Wednesday, December 17, 2008

Three sorting algorithm ideas

Binary Sort

A sorting algorithm that sorts in constant amortized time, but which is proportional to the average length, in binary, of the elements being sorted

Let's say we have a function that returns a list of {0, 1} values which is a given element's binary representation. Now we make an array of the size of our input list, which we will use as a binary tree. Each node will be a struct instance. For each element in our list to be sorted, we navigate this tree using the element's binary sequence as the path, creating new branches as necessary. When we get to the end, we insert a reference to the original object into the beginning of a linked list of references to objects belonging at that node (i.e., equivalent elements). Then at the end of our sorting we simply walk the tree and traverse its linked lists to return our sorted list. If we want equivalent objects to appear in the same order in which they appeared in the original list, we can append them to the end of the linked lists instead and have the node store a pointer to the current last linked list item.

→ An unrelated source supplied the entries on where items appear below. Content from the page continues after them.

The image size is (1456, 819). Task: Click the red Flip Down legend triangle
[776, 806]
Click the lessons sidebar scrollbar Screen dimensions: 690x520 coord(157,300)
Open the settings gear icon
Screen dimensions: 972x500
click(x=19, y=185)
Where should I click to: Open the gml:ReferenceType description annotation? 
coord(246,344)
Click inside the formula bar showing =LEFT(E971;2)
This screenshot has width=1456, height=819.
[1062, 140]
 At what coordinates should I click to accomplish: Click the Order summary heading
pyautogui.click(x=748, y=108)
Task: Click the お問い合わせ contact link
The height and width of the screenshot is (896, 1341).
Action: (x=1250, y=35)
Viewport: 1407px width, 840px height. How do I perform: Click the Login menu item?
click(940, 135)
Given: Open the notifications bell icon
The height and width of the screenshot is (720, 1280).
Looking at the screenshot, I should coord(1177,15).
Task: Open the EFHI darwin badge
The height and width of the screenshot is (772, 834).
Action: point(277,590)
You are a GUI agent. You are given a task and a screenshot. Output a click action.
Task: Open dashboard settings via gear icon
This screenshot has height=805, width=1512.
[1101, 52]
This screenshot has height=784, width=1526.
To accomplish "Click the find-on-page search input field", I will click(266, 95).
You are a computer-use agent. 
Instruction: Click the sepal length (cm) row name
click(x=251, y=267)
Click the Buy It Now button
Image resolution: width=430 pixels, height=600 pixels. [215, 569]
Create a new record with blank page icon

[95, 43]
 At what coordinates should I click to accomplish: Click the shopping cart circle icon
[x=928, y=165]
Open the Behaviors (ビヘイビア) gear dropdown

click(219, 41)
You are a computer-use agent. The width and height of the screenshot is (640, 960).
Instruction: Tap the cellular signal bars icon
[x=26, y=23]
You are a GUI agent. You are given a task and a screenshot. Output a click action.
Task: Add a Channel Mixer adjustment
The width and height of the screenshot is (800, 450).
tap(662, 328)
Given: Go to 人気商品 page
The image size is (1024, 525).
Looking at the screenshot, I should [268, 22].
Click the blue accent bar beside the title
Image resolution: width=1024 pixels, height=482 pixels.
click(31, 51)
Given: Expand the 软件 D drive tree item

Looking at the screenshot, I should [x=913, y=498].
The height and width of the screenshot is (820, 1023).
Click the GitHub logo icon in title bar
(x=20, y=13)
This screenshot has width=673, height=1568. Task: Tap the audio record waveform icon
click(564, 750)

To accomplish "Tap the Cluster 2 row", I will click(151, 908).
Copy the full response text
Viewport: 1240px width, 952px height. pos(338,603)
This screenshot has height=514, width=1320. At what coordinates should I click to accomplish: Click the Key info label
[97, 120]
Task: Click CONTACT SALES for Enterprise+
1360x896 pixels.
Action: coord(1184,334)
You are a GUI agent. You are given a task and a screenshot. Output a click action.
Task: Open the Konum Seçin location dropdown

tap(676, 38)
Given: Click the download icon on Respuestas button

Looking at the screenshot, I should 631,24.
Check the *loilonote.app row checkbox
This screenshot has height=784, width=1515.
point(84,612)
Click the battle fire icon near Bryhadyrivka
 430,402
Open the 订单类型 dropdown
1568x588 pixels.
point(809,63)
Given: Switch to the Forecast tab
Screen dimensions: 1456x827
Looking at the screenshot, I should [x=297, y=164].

This is only the naive version, though.. we don't really have to make the full path for every element. Instead of having a function that returns an object's binary representation, we'll have a function that returns an iterator for it. Then instead of navigating/creating nodes to the end of the path, we navigate until we find a node who simply stores a pointer to an iterator for an element that's somewhere underneath it. Now, since a node can only contain one such iterator pointer, when you come to such a node you must poll values from *both* iterators (your current element's and the node's) and create a path until the values diverge, at which point you create two children and put your respective iterator and element pointers in those. Of course you'd nullify the pointers in the original node. You have a 50/50 chance of this happening on the first poll, a 3/4 chance of it happening by the second poll, etc. When an iterator exhausts itself you delete the iterator object, nullify the iterator pointer and start the linked list of equivalent elements for that node.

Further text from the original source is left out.